Zamponi et al. commented on the pubertal development of voice as related to androgens and estrogens in a big study of sex hormones and human voice physiology from childhood to senescence and described the significant sex-related modifications of the voice organ [177]. Schneider et al. showed that F0 remained high in transgender girls and central white matter did not increase with treatment [178]. In a review of puberty suppression from Tanner stage 2 in transgender children and adolescents, Mahfouda et al. commented that vocal mutation develops in response to testosterone and that the change is not reversible with pharmacological interventions [179]. Nygren et al. analyzed F0 and Voice Range Profiles in trans men from 18 years during testosterone therapy with voice problems; they recommend the substantial group of trans men to be voice assessed systematically during treatment [125].

Esquivel-Zuniga et al. found that hyperandrogenic disorders gave voice deepening in pubertal girls [180]. Stoffers et al. found that testosterone treatment led to a drop in voice in 85% of pubertal boys with gender dysphoria [181].

Yau et al. present an 11-year-old girl with hoarseness and mild laryngeal prominence, where the reason was a complete androgen insensitivity syndrome [182]. Busch et al. found average serum testosterone levels of 8.34 nmol/L, ranging from 0.1 to 26.8 nmol/L before self-evaluated voice breaks were detected [183]. At the time of voice break, testis size was 11.8 mL and genital stage was 3 (2–5). Busch et al. showed a correlation between pubertal development including self-evaluated voice breaks and BMI [184]. The participation rate of their population-based Danish cohort was only 25%.

In the research scope for references, many related papers start with 18-year-olds.

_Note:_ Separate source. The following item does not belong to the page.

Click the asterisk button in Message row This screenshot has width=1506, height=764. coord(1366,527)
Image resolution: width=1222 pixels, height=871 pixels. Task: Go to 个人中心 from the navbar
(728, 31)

Here is a reference where Arruda et al. comment on menstruation in adults with small variations in voices during the cycles [185]. Shoup-Knox et al. measured voice characteristics during the natural cycling of women and found that shimmer was significantly lower in high fertility recordings [186]. Prabhu et al. studied the roles of sex hormones produced during the menstrual cycle on brainstem encoding and speech stimulus [187]. Fouquet et al. found that individual differences in male voice pitch emerge before puberty, already at the age of 7, and it may be linked to prepubertal androgen exposure [188]. Markova et al. found that the lengths of vocal folds and fundamental frequency are a larger predictor of “maleness” than vocal tract length and formant position [154]. Hodges-Simeon et al. discussed the relationship between testosterone levels and fundamental frequency and phenotype [189].

Kirgezen et al. studied the androgen and estrogen receptors of the vocal folds and macula flava in cadavers; they found that they exist within several subunits of the vocal folds, mostly in the macula flava and vocal ligament [190]. Brunings et al. found estrogen receptors and progesterone receptors to a varying degree in vocal fold biopsies that included edema [191]. Grisa et al. found that the impact on F0 of early postnatal androgen exposure showed female tissue to be less sensitive to androgen exposure between birth and adrenarche than during other periods [192].

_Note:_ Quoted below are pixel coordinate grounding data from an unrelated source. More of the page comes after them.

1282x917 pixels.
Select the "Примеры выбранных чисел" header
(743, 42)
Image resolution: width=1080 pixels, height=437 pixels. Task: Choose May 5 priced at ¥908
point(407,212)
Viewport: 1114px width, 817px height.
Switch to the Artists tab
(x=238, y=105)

There are behavioral and neurobiological indicators of a more vulnerable communication system in boys [193]. Fuchs has an overview of psychological complaints of children and adolescents in Phoniatrics 1 [133].

In our introduction, the references have been searched with a view to professional subjects where our extended studies of the normal development of voice in combination with pediatric and hormonal development can be used as a reference factor, including diagnosis and treatment in pathology and comparable to other biological developmental factors.